# SUPPLIED TEXT:

    1. Re:Media attention by raisin · · Score: 5, Interesting

      I work at the Media Lab and have often felt that there's a sort of inverse relationship between the amount of (popular) press that some of the projects receive, and the actual value of the project itself. Things like an interactive kitchen counter are a good example of this, so the really interesting work can easily get lost in that.

      For what it's worth, the Wired article, however, is way off, including some parts that are just completely made up and has all sorts of wild speculation from the article's author, much to the amusement of many of the people here. The author came in and was looking for dirt so that Wired could sell magazines (this was extremely successful, as that issue did really well on the newstand). This is not to say there's plenty of critique you could make about the lab, there was a Technology Review article, google cached here, written by a talented writer that made many more valid points by simply hanging a few professors with their own words. It's no longer particularly relevant anymore, but the author could teach the Wired guy a thing or two or seven.

  6. There are many books you can't put down by Anonymous Coward · · Score: 5, Funny

    This has to be one of the few that has the opposite problem.

  7. It's just a matter of time... by heironymouscoward · · Score: 5, Insightful

    Most nerds are men, and men change their priorities and attitudes over time. My rule of thumb is that the jocks mature early, the nerds mature late.

    A nerd invests hugely in a technical subject and should, with time, be able to leverage that into a high value career. So it's quite normal that many men who were totally nerdy in their teens and twenties become relaxed, charming, social, and wealthy as they get older and more succesful.

    --
    Ceci n'est pas une signature
  8. keyboards by Anonymous Coward · · Score: 5, Interesting

    I always thought it would be interesting for someone to devise an "instrument" out of the QWERTY keyboard. So many people are proficient with the standard keyboard they'd be instant musicians.

    It would be a cool addition to MMORPG games where you can have real bards that actually play music via keyboard.

  9. I can't be a nerd! by Digital+Dharma · · Score: 5, Funny

    I have a platinum-plated pocket protector of +5 charisma!

    --
    End of Line.
  10. Computers AREN'T music friendly .... TRUE!!!!! by almound · · Score: 5, Insightful

    People who want to do music ... and I'm IT staff, who is getting a statistics degree, yet writes classical music as a hobby for fun ... find that they are stymied by antiquated and just plain dumb music software.

    The Musical Instrument Digital Interface (MIDI) is twenty+plus years old. Imagine if you were trying to do your networking using Banyan ... oh, never heard of Banyan? Think on it.

    Yet MIDI is what someone who WRITES music must use to export notes over into a program that will PLAY the music they write (i.e. a sequencer) with any degree of real sound. By itself, MIDI just does not support the nuances and articulations of music desk-top publishing, the environments known as notation programs. And also, notation programs can't adequately play back the notes (the sound is cheesey at best).

    So people, myself included, resort to composing in one or the other, or perhaps in both a sequencer and a notation program simultaneously, each program running on a separate machine! Is that stone-age or what!!! Imagine if that was what was required to do word processing!

    With the current state of MIDI, the computer isn't even able to write what you play into it from a keyboard (without hours and hours of tweaking and guesstimation). We haven't even come that far, people!

    Oh, did I mention that the special cables and splitters required to network MIDI devices together are about 2000% more expensive than any other cable connections you are likely to buy! $600.00 all told to hook up three PCs with a MIDI keyboard!!! This is true of Macs as well as PCs.

    No, computers AREN'T music friendly and it is a needless shame. Something must be done about it.

  11. Re:Outlook versus "Inside" by minusthink · · Score: 5, Funny

    Because if pretty girls like you, then pretty girls may touch you. And that's what it's all about.

    --
    "when life gets complicated, I like to take a nap in a tree and wait for dinner" - Hobbes.

# WORK REQUIRED:
Copy the forum comments starting with "It would be a" and going on through "dumb music software.", swapping "bards" for "minstrels".

# MATERIAL PROVIDED:
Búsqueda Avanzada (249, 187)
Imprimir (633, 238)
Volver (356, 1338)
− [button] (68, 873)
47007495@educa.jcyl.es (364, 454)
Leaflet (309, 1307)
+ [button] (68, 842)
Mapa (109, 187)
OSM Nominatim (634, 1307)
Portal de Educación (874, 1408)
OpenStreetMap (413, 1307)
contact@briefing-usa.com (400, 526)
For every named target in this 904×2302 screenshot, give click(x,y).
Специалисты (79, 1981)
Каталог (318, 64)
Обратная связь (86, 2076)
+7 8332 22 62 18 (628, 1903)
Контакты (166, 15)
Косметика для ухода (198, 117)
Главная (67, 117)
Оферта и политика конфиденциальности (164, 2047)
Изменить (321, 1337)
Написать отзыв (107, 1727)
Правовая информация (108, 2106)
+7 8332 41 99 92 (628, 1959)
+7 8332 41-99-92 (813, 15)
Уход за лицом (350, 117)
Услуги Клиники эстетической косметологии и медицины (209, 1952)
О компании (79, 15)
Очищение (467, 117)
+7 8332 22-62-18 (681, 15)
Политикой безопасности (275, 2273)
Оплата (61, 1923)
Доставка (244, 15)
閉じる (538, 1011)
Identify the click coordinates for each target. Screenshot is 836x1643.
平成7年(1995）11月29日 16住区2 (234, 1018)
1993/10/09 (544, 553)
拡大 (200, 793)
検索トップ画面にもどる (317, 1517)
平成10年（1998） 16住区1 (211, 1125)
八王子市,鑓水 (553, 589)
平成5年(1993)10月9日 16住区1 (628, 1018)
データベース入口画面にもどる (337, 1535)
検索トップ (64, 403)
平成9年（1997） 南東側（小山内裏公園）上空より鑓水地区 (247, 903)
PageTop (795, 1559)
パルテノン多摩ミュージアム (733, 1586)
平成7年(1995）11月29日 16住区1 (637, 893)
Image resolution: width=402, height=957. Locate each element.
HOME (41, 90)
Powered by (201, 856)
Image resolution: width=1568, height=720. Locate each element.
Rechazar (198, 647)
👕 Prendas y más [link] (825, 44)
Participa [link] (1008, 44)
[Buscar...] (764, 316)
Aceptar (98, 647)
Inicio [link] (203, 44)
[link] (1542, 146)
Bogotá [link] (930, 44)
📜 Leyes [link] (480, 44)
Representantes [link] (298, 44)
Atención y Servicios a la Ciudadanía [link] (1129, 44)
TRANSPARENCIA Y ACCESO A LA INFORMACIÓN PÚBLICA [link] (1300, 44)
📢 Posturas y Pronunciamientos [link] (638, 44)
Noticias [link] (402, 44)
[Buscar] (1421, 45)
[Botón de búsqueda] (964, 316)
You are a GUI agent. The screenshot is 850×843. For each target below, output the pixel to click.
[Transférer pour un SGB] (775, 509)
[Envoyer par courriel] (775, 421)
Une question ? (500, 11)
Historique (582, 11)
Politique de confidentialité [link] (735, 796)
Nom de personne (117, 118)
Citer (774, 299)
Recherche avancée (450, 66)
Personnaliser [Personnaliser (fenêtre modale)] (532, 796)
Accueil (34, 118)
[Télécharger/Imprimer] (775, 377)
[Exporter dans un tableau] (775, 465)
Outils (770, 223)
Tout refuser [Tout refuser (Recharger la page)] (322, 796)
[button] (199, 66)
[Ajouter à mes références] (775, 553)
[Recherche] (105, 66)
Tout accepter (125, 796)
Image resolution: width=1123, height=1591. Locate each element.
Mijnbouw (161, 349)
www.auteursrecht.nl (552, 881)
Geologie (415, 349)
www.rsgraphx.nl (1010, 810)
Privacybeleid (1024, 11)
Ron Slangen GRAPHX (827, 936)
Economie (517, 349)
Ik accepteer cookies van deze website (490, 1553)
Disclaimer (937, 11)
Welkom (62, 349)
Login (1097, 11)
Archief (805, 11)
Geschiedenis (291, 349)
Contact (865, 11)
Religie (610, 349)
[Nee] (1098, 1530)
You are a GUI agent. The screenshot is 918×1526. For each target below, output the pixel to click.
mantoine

# FINISHED EXERCISE:
It would be a cool addition to MMORPG games where you can have real minstrels that actually play music via keyboard.

  9. I can't be a nerd! by Digital+Dharma · · Score: 5, Funny

    I have a platinum-plated pocket protector of +5 charisma!

    --
    End of Line.
  10. Computers AREN'T music friendly .... TRUE!!!!! by almound · · Score: 5, Insightful

    People who want to do music ... and I'm IT staff, who is getting a statistics degree, yet writes classical music as a hobby for fun ... find that they are stymied by antiquated and just plain dumb music software.